Future studies are needed to functionally validate the involvement of methylation-modifying enzymes during early postnatal development and in relation to the microbiota. For example, tracking the changes in intestinal microbiota composition along with epithelial DNA methylation and transcriptome signatures of DNMT- or TET-deficient mice during postnatal development would be a promising approach.

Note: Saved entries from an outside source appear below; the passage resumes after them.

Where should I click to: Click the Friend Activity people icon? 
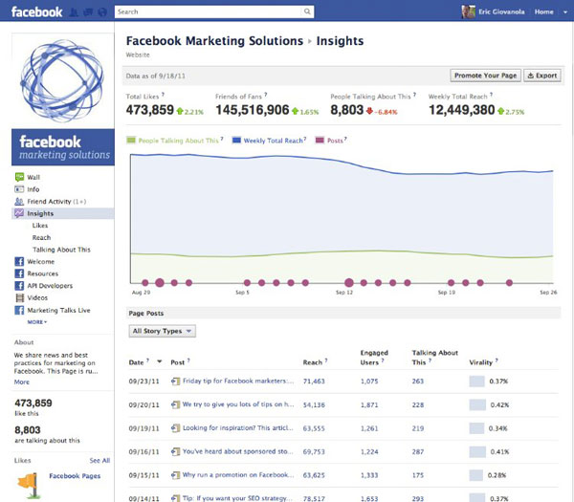pos(19,201)
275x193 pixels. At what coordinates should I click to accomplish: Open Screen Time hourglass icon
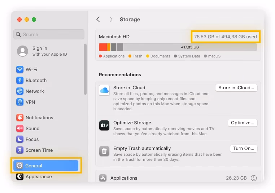pyautogui.click(x=20, y=150)
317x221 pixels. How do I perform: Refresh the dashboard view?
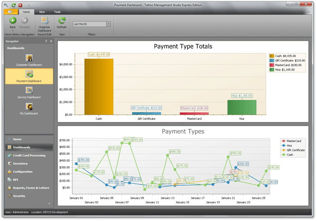[x=62, y=20]
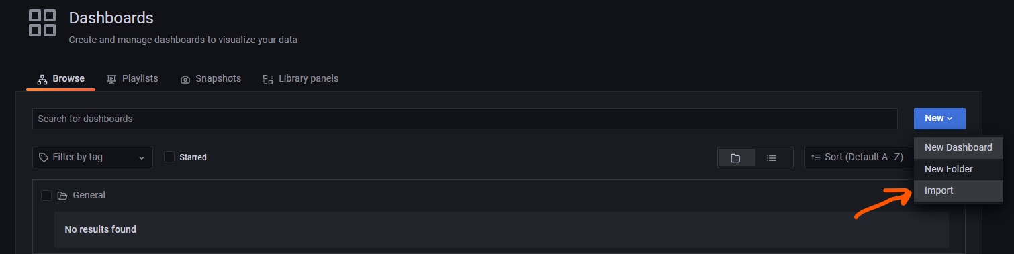
Task: Switch to folder view layout icon
Action: coord(735,158)
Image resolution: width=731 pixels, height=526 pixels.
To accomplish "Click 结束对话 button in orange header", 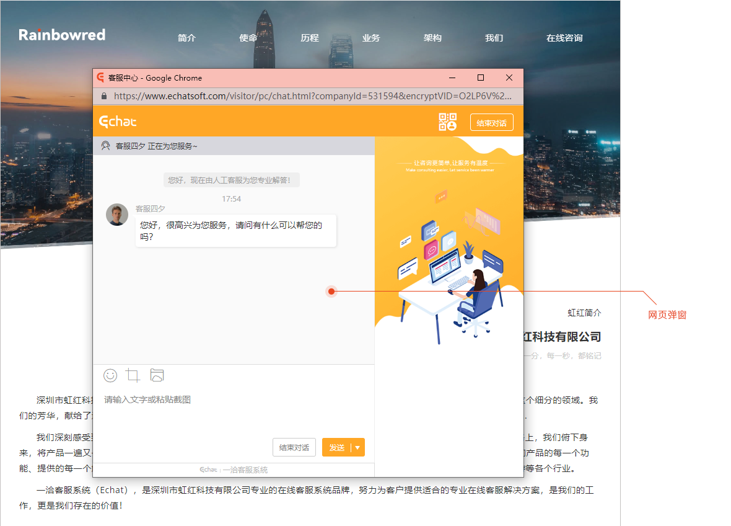I will pos(491,123).
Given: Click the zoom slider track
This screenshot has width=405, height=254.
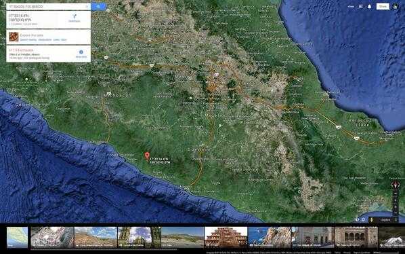Looking at the screenshot, I should tap(396, 203).
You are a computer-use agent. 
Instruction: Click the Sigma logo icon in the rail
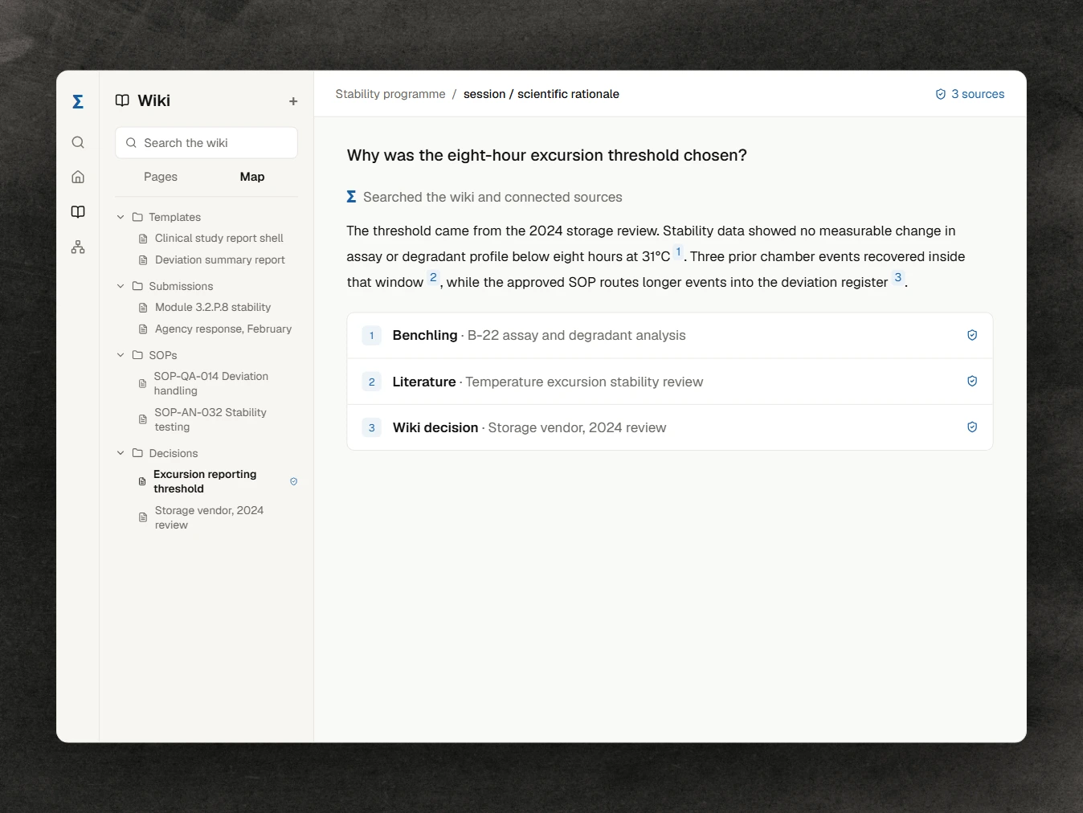[78, 101]
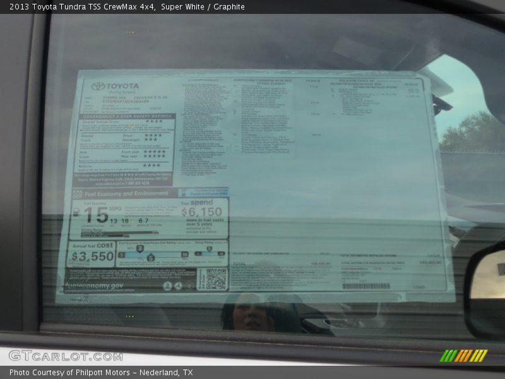
Task: Collapse the Government 5-Star Safety Ratings panel
Action: coord(125,114)
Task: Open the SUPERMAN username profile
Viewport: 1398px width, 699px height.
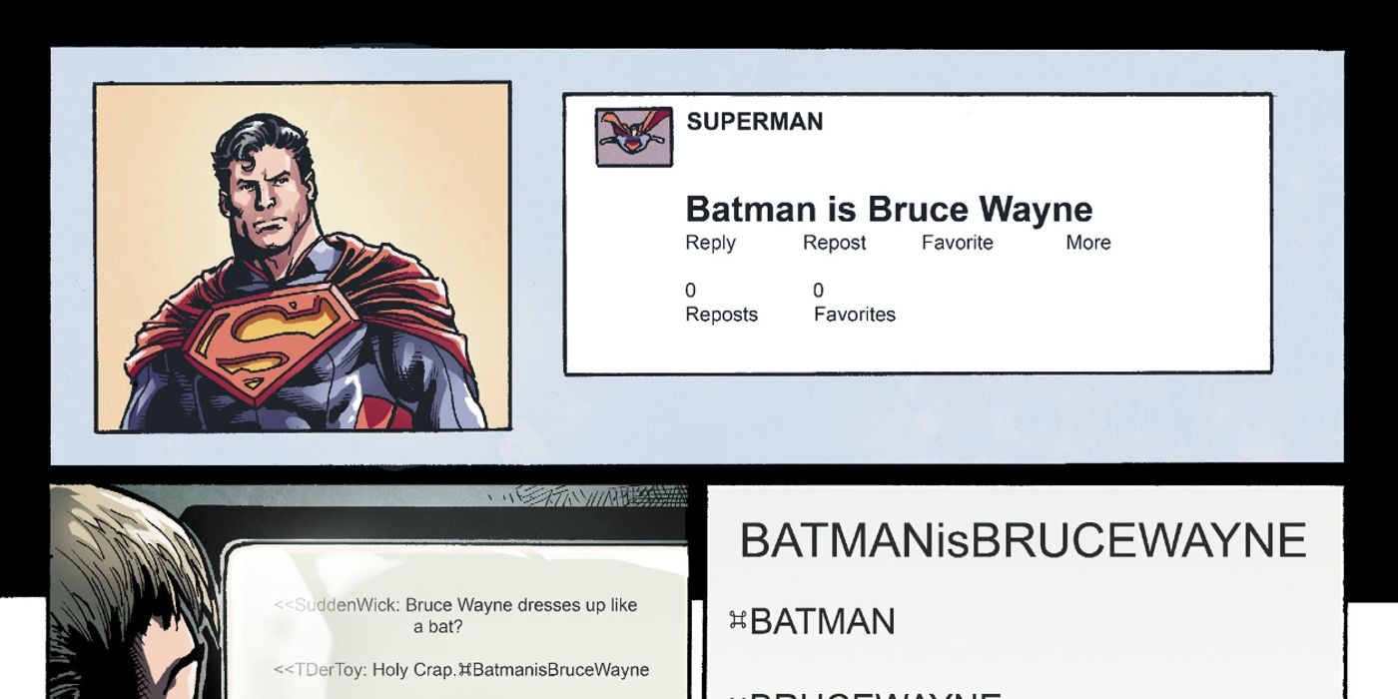Action: tap(755, 122)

Together our data suggest that the microbiota seems to engage components of the DNA methylation machinery, which may at least partially translate into the observed epigenetic and transcriptional differences through postnatal development.

Conclusions

Postnatal development affects DNA methylation signatures and expression in intestinal epithelial cells, indicating that epigenetic processes contribute to developmental transitions largely driven by endogenous programs independent of microbial cues. However, our data also clearly show that the gut microbiota influences specific modules of the epithelial transcriptional network during postnatal development and targets only a subset of microbially responsive genes mainly functioning in IEC proliferation and immune responses through their DNA methylation status.